Tribune Business Editor

nhartnell@tribunemedia.net

Bahamian-owned airlines have been hit with demands for up to $1m-plus in retroactive fees that have caused some to question if they “can survive” in an increasingly hostile environment.

Sherrexcia ‘Rexy’ Rolle, Western Air’s president, chief executive and general counsel, in a written response to Tribune Business inquiries confirmed that the airline last Thursday received an invoice from the Bahamas Air Navigation Services Authority (BANSA) mandating that it pay an extra “$1.3m-plus” for the three-year period between May 2021 to end-July 2024.

Revealing that this represented a 118 percent increase, or more than doubling, of the $1.1m already paid by Western Air to BANSA during that same timeframe, she said: “Yes, we have received what appears to be a retroactive invoice from BANSA. It should be noted [that] Western Air has consistently paid every invoice issued by BANSA in full since the inception of its billing.

“Western Air has paid over $1.1m in fees to BANSA. In fact, BANSA’s own records indicate that we have actually paid more than we were invoiced. However, on March 6, 2025, we received an invoice from BANSA for $2.4m-plus covering the period from May 2021 to July 2024 - charges that have never previously been billed or communicated to us.”

Paul Aranha, founder of Trans-Island Airways, told this newspaper his company also received a BANSA invoice on the same day as Western Air demanding that it pay a total retroactive sum almost triple what the Authority has to-date billed it for the May 2021-July 2024 period.
◇ ◇ ◇
# EXERCISE PROMPT
Transcribe the stretch of the airline fees article from "nhartnell@tribunemedia.net" through "to end-July 2024.". The records play no part in what is asked here.

(Entries on where items appear)
◇ ◇ ◇
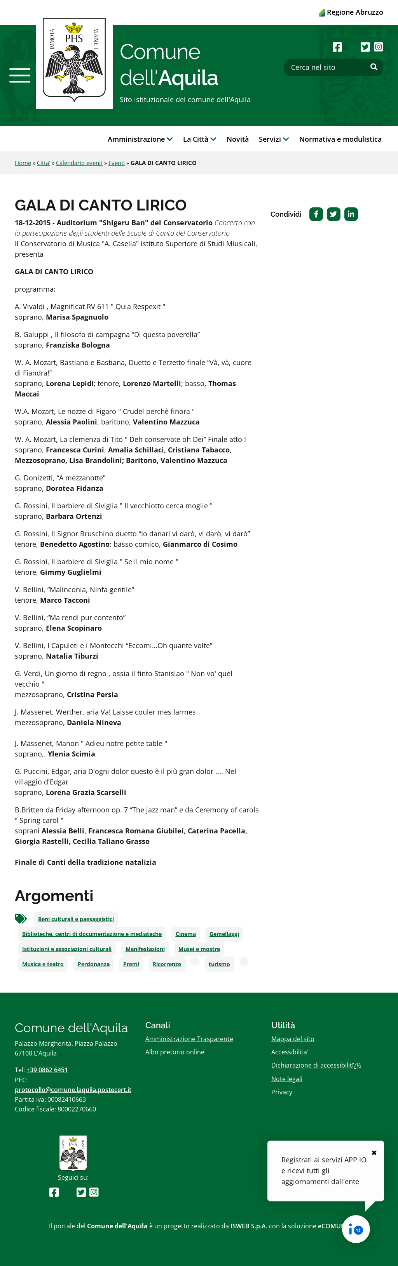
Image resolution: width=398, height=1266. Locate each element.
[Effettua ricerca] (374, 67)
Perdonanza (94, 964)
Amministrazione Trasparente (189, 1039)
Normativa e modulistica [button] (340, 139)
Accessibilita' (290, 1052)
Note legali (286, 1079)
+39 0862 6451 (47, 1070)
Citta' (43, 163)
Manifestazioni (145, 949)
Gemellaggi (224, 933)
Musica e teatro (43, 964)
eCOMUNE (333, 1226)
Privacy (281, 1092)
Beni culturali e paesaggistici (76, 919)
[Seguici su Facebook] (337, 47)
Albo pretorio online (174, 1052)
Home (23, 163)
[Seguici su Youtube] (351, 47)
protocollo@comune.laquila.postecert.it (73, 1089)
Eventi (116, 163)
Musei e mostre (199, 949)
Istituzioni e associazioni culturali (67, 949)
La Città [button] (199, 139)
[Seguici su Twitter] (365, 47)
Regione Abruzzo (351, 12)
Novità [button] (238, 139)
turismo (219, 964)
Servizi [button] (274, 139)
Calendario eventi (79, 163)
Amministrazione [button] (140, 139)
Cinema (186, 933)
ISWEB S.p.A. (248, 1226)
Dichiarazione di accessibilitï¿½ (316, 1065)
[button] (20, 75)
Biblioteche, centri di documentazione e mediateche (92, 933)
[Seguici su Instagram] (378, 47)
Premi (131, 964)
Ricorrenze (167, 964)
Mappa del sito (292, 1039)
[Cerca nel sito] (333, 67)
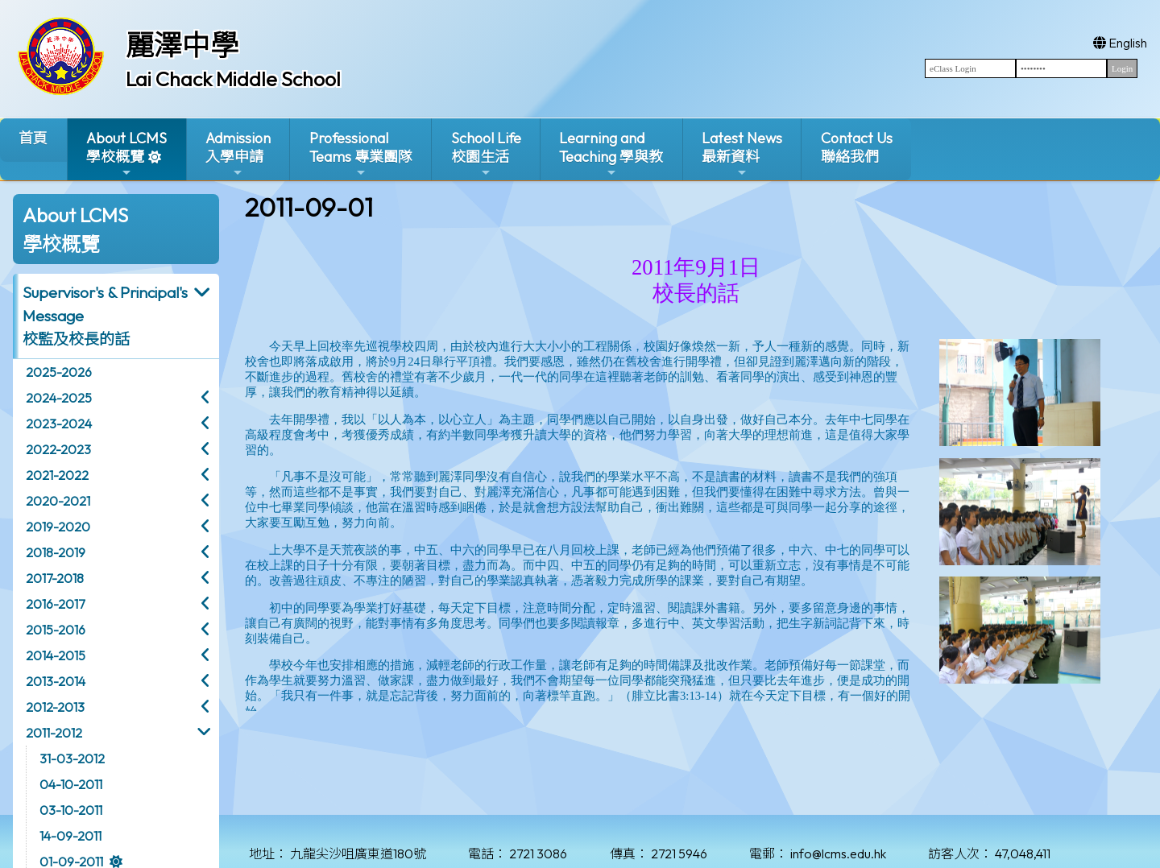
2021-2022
◇ ◇ ◇
# EXPECTED ANSWER
nhartnell@tribunemedia.net

Bahamian-owned airlines have been hit with demands for up to $1m-plus in retroactive fees that have caused some to question if they “can survive” in an increasingly hostile environment.

Sherrexcia ‘Rexy’ Rolle, Western Air’s president, chief executive and general counsel, in a written response to Tribune Business inquiries confirmed that the airline last Thursday received an invoice from the Bahamas Air Navigation Services Authority (BANSA) mandating that it pay an extra “$1.3m-plus” for the three-year period between May 2021 to end-July 2024.